I’ve concluded based on my qualitative and quantitative analyses that sleep is one of the main levers we can pull to reliably increase our chances to live a good life. I used to strictly track sleep subjectively as a binary variable in the Daylio app. Now I also track sleep objectively (with some error) using my Fitbit Inspire 2. Fitbit provides a sleep score (out of 100) based on sleep duration, sleep cycles, and heart rate data (as seen in Figure 3).


Putting It All Together

Figure 4: How the Life Score is calculated.

The Daylio mood ratings (1-5), the number of habits (0-10), and the number of transcendent behaviours (0-3) can be transformed to be on scale from 0-100. As seen in Figure 4, the scores can then be aggregated with the Fitbit sleep score to get an overall life score that ranges from 0 to 100.

Figure 5: Distribution of Life Scores.

We can see that my daily life scores over the last four months are normally distributed with a mean of roughly 75/100. This seems to make sense intuitively. Most days are pretty good with about the same number of awesome days and bad days. Note that the average of 75 means that there is more room to have a bad day than to have a good day.
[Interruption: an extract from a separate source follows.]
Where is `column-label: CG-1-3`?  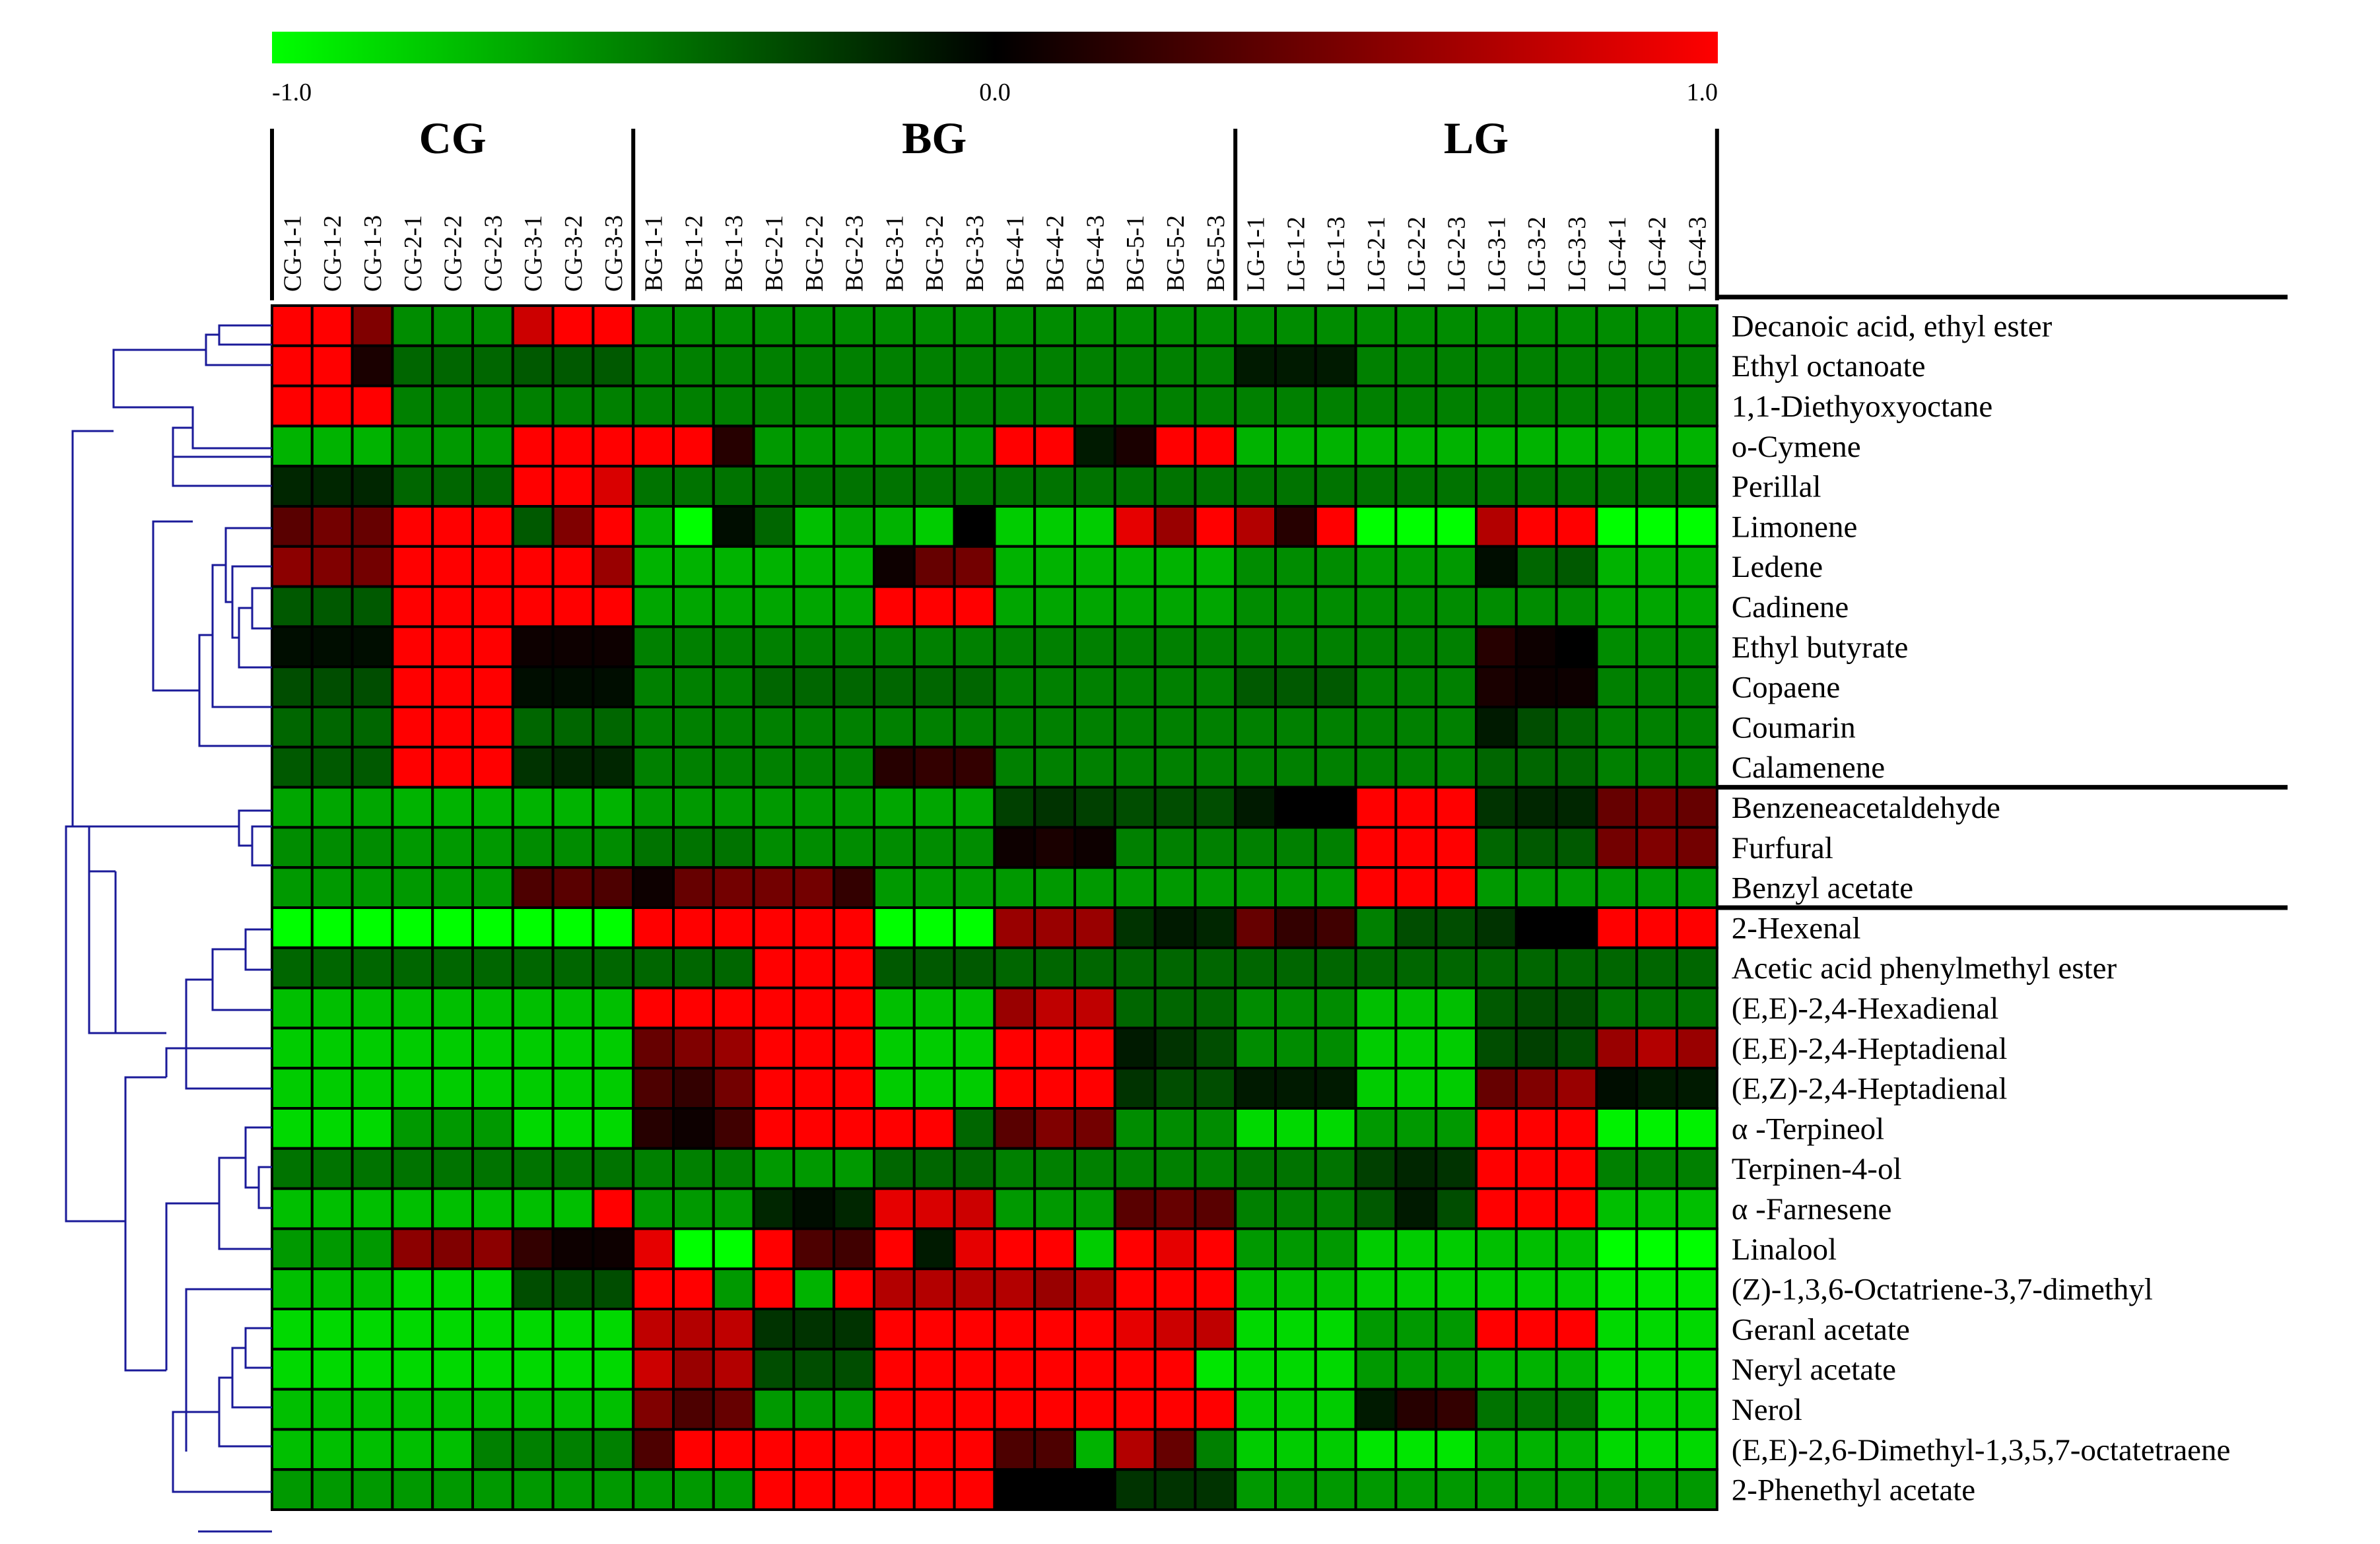
column-label: CG-1-3 is located at coordinates (373, 254). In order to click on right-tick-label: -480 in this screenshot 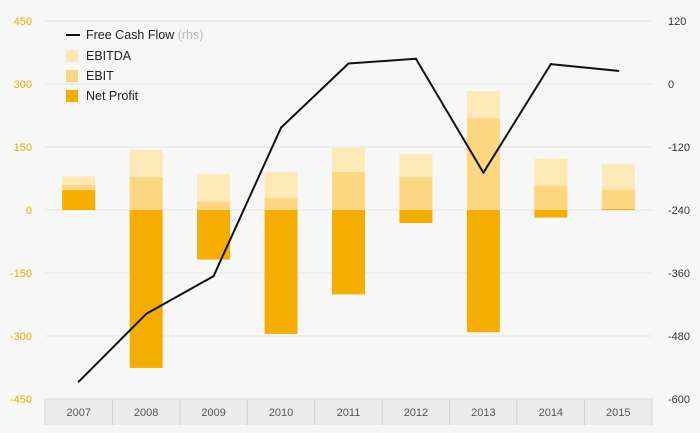, I will do `click(679, 337)`.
Figure 6: Trend of weekly Life Scores.

Figure 6 indicates that the weekly averages hover around 75. It’ll be interesting to see if there is a cyclical nature to this graph once we get more data. The daily scores of some weeks vary more than others. It’s still not clear to me how variation of life scores might be a good thing. Do we really want a “perfect life” by scoring 100 on a daily basis?


Figure 7: Correlation matrix of the contributing factors to the life score.

It’s important to note that sleep, behaviour, and mood are not independent. It’s somewhat surprising to see no significant correlations between sleep and mood or mood and behaviour. There is a modest significant correlation between how well I slept the night before and how many habits are checked off the next day.

Furthermore, there are likely tradeoff relationships between the factors. For example, a cottage weekend with friends might lead to a higher mood at the expense of sleep and habits getting checked off. Getting good sleep and doing all the things every day might result in a lower mood since it might feel too robotic and predictable.

There are many ways to define a good life and this is my limited attempt. I hope that my life score metric is valid and will correlate with what I’ll think about my life when on my death bed.

An unexamined life is not worth living.